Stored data
--------------------------------------------------

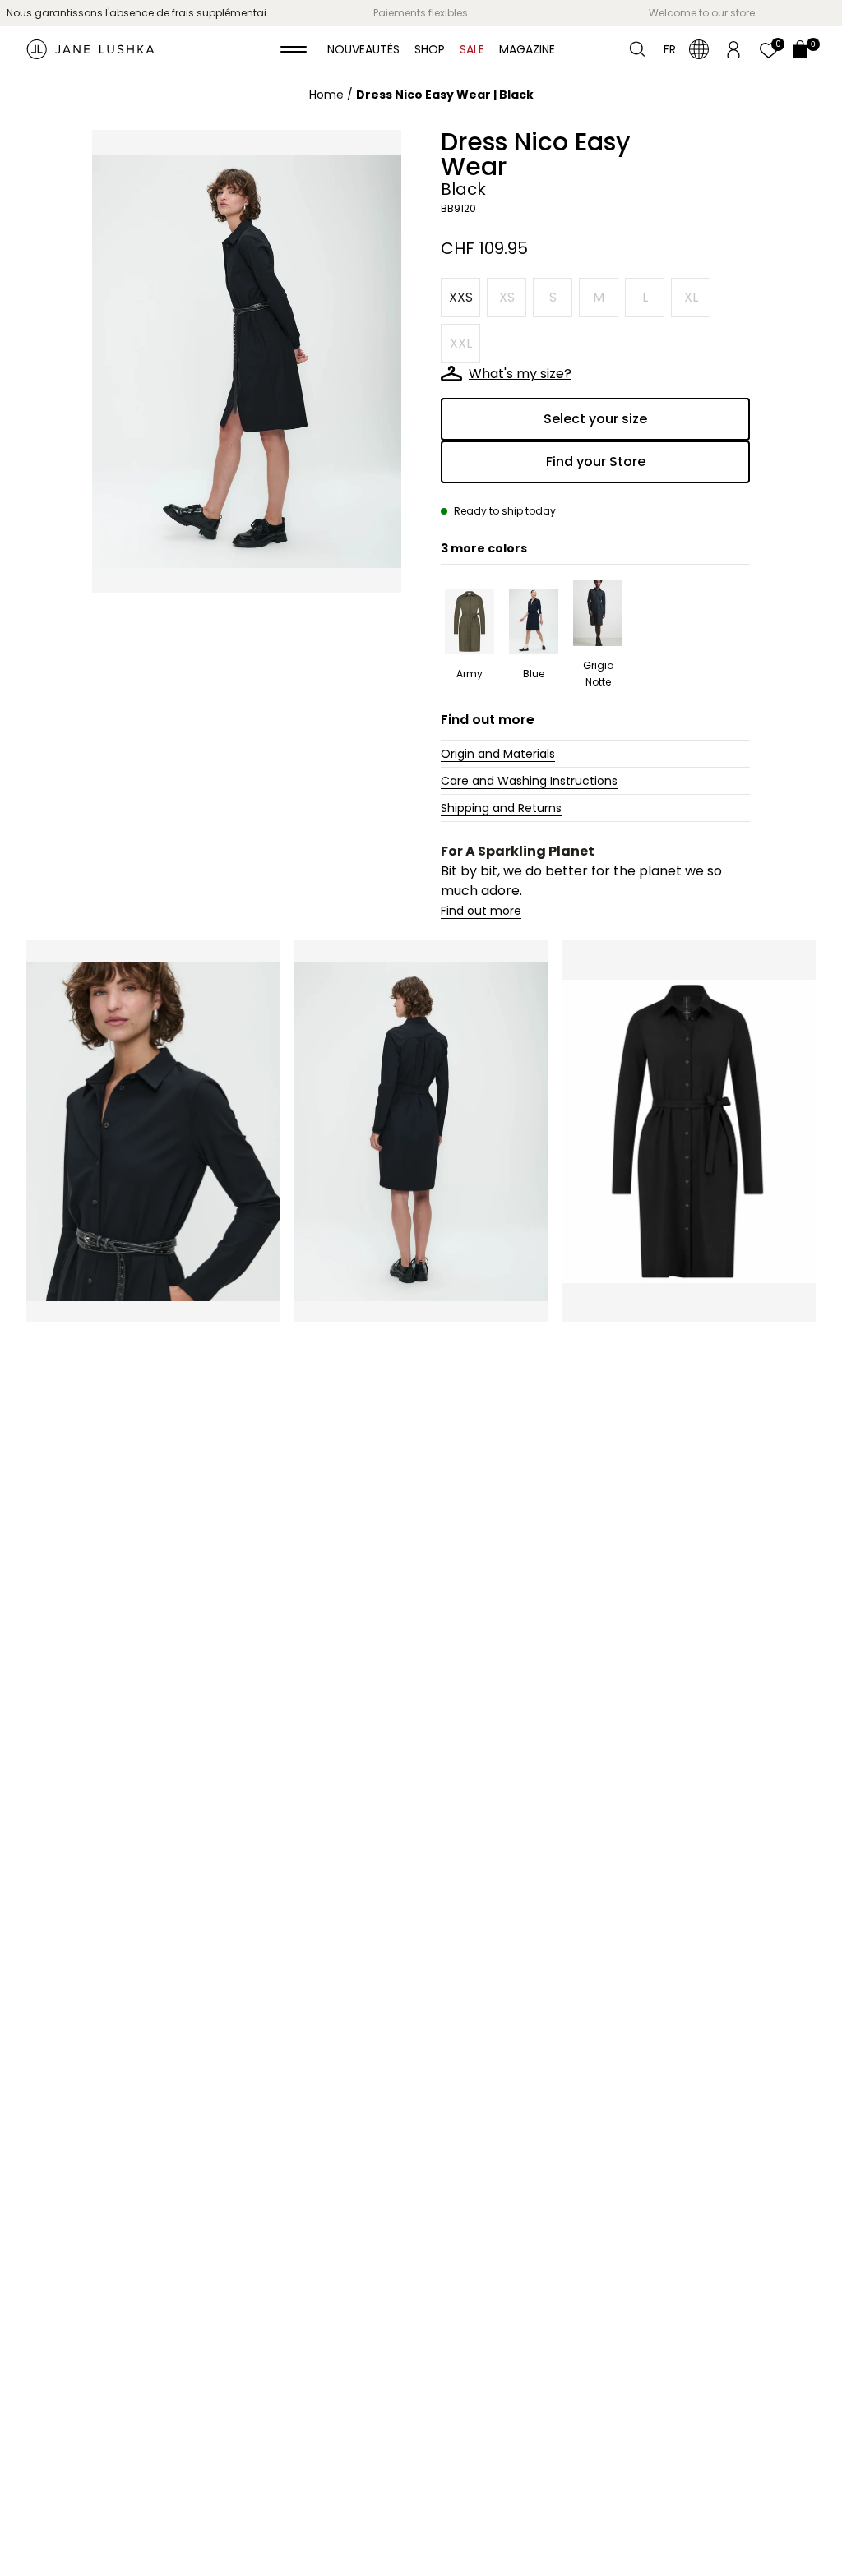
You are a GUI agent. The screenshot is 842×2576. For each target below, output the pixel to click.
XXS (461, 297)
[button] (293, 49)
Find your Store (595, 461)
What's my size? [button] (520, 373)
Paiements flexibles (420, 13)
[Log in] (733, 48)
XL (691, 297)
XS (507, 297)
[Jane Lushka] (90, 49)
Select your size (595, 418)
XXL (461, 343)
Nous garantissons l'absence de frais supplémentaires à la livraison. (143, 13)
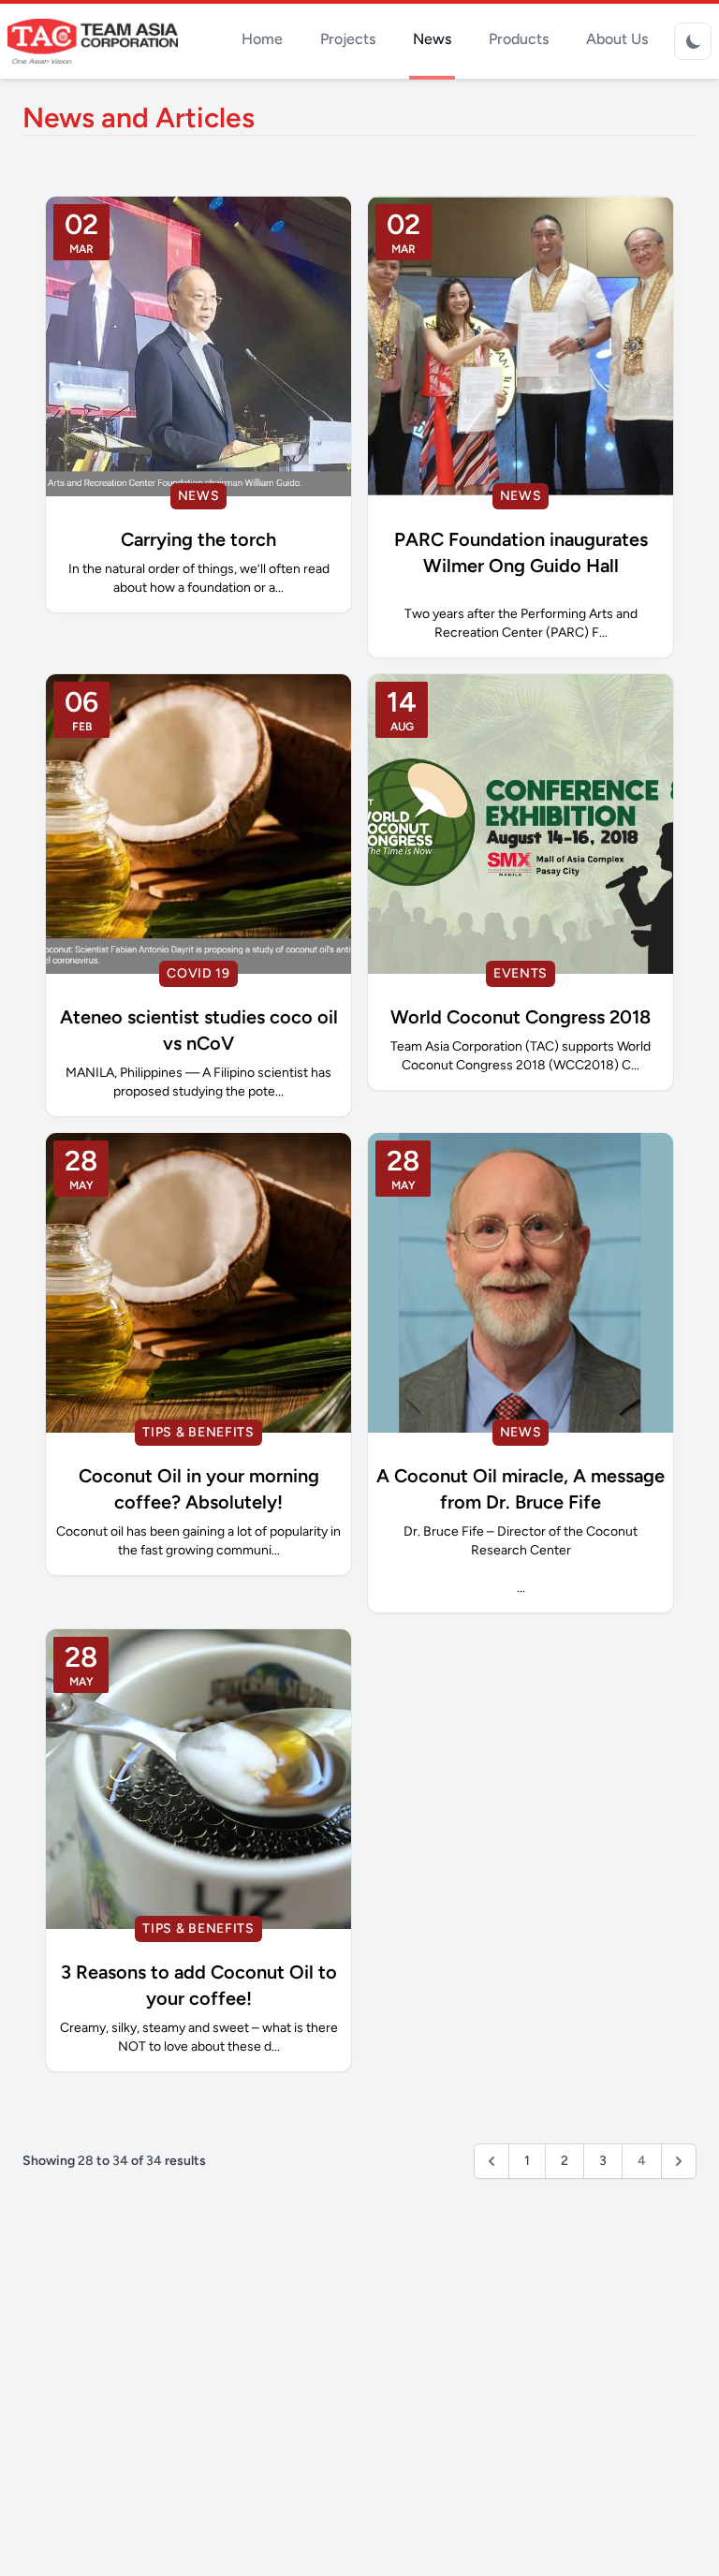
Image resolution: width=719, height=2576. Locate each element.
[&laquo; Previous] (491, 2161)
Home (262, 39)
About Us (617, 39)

--------------------------------------------------

* [PROMPT]
Nothing but an exact copy is needed, covering the lines from the line with "Find your Store (595, 461)" through the last line of the entries, pictures excluded.

* [RESULT BELOW]
Find your Store (595, 461)
What's my size? [button] (520, 373)
Paiements flexibles (420, 13)
[Log in] (733, 48)
XL (691, 297)
XS (507, 297)
[Jane Lushka] (90, 49)
Select your size (595, 418)
XXL (461, 343)
Nous garantissons l'absence de frais supplémentaires à la livraison. (143, 13)
Image resolution: width=719, height=2576. Locate each element.
[&laquo; Previous] (491, 2161)
Home (262, 39)
About Us (617, 39)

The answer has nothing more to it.